(Excerpt from a dataset)
┌──

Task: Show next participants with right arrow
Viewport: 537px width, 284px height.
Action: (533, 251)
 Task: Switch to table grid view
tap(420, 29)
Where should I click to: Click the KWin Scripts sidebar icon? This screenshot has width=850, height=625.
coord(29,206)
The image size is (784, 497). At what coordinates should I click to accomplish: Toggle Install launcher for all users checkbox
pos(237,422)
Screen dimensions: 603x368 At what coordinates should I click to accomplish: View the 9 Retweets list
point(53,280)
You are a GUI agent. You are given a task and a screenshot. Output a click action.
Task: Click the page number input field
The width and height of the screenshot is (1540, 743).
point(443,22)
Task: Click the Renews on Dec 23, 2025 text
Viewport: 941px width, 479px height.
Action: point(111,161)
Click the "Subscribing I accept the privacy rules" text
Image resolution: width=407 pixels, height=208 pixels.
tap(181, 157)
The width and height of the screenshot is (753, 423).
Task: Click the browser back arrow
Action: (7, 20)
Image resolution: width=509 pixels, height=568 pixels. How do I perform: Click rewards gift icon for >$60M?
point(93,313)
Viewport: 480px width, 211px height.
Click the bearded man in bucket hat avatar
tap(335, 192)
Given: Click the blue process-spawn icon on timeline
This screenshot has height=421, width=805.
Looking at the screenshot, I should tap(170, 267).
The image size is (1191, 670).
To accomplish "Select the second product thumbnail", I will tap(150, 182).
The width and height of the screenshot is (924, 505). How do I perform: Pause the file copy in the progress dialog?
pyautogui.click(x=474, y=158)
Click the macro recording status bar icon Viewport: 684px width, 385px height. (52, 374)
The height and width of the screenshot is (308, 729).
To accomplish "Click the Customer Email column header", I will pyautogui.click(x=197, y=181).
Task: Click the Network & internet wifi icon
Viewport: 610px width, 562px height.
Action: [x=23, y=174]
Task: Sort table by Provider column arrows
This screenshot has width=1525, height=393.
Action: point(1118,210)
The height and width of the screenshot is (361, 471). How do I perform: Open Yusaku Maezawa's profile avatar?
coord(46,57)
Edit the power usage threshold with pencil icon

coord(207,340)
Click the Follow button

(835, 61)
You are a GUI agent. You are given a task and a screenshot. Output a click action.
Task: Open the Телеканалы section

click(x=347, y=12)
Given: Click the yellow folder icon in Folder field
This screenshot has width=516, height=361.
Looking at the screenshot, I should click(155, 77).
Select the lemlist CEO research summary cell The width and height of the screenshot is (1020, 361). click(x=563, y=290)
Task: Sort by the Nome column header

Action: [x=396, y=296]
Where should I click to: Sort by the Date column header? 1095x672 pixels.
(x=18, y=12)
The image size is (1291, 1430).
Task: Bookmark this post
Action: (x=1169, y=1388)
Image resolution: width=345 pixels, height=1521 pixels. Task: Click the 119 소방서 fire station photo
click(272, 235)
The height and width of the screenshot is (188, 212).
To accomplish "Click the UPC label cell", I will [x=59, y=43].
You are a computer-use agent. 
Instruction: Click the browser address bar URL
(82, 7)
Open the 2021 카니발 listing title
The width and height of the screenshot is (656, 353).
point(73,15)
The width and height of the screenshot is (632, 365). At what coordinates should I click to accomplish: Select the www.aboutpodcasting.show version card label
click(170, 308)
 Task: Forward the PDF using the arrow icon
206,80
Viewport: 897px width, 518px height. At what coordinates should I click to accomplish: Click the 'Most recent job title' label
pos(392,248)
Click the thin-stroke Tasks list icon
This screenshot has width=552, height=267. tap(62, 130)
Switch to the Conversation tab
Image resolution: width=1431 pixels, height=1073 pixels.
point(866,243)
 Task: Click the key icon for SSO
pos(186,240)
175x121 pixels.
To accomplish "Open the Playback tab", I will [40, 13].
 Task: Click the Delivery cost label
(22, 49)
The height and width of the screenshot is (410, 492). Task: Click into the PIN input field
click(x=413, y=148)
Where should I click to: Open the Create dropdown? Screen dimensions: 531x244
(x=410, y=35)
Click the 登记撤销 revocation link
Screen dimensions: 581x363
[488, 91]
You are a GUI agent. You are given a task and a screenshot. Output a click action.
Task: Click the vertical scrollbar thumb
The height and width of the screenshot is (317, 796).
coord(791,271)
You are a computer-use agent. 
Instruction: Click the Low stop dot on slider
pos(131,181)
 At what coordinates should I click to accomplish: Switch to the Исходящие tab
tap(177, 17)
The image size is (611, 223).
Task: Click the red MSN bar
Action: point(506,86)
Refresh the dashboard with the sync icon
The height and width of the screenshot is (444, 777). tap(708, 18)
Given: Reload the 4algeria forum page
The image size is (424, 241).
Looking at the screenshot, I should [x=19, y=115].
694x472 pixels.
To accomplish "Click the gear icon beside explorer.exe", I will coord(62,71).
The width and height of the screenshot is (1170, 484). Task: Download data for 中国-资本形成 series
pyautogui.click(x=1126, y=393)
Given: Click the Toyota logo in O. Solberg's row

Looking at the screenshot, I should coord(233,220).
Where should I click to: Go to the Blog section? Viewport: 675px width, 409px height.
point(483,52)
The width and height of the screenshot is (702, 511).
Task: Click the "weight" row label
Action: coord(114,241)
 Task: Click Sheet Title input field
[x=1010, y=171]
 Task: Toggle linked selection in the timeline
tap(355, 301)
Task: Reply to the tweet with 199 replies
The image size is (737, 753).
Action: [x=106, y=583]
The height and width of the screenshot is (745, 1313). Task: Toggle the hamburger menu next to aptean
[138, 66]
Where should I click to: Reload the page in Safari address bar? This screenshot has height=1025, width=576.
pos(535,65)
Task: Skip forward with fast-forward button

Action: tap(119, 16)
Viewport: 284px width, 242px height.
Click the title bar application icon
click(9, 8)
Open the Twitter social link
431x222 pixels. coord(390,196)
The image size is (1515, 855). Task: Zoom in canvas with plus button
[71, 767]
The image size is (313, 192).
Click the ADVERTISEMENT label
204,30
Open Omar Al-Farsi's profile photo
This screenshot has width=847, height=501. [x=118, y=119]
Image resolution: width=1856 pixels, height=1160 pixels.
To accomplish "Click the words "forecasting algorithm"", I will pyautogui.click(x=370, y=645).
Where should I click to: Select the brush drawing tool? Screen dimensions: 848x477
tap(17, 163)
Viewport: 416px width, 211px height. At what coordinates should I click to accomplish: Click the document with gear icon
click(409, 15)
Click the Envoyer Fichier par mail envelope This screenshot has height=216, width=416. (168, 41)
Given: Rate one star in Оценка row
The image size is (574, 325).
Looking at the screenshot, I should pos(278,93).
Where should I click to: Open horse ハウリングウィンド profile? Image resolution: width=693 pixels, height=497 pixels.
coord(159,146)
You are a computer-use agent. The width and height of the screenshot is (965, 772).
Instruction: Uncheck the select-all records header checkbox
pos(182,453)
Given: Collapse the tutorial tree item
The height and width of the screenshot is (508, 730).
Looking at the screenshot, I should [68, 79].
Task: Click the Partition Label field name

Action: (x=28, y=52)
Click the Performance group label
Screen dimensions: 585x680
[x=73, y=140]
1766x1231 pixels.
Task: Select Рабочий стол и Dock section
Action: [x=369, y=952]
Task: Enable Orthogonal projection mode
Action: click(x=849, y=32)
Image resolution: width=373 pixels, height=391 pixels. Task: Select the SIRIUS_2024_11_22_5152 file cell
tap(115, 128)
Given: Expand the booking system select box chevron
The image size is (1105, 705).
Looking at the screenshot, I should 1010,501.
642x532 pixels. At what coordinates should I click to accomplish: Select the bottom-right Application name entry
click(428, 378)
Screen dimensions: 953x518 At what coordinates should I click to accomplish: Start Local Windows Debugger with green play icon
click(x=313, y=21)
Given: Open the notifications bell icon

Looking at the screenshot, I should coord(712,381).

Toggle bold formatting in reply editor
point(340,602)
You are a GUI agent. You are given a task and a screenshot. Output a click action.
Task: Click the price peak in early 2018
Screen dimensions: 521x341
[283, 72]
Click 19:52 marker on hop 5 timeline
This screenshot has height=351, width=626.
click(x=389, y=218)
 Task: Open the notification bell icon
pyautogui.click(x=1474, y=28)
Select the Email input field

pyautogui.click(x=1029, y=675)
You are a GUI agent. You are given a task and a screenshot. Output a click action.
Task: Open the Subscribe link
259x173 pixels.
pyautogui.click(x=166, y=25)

└──

- **Exercise brief**:
Rewrite the lines from the one containing "The height and width of the screenshot is (745, 1313)." through the one containing "Action: tap(119, 16)", inclusive, changing "hamburger menu" to "navigation menu" and leaving everything else the same.

- **Correct output**:
The height and width of the screenshot is (745, 1313). Task: Toggle the navigation menu next to aptean
[138, 66]
Where should I click to: Reload the page in Safari address bar? This screenshot has height=1025, width=576.
pos(535,65)
Task: Skip forward with fast-forward button

Action: tap(119, 16)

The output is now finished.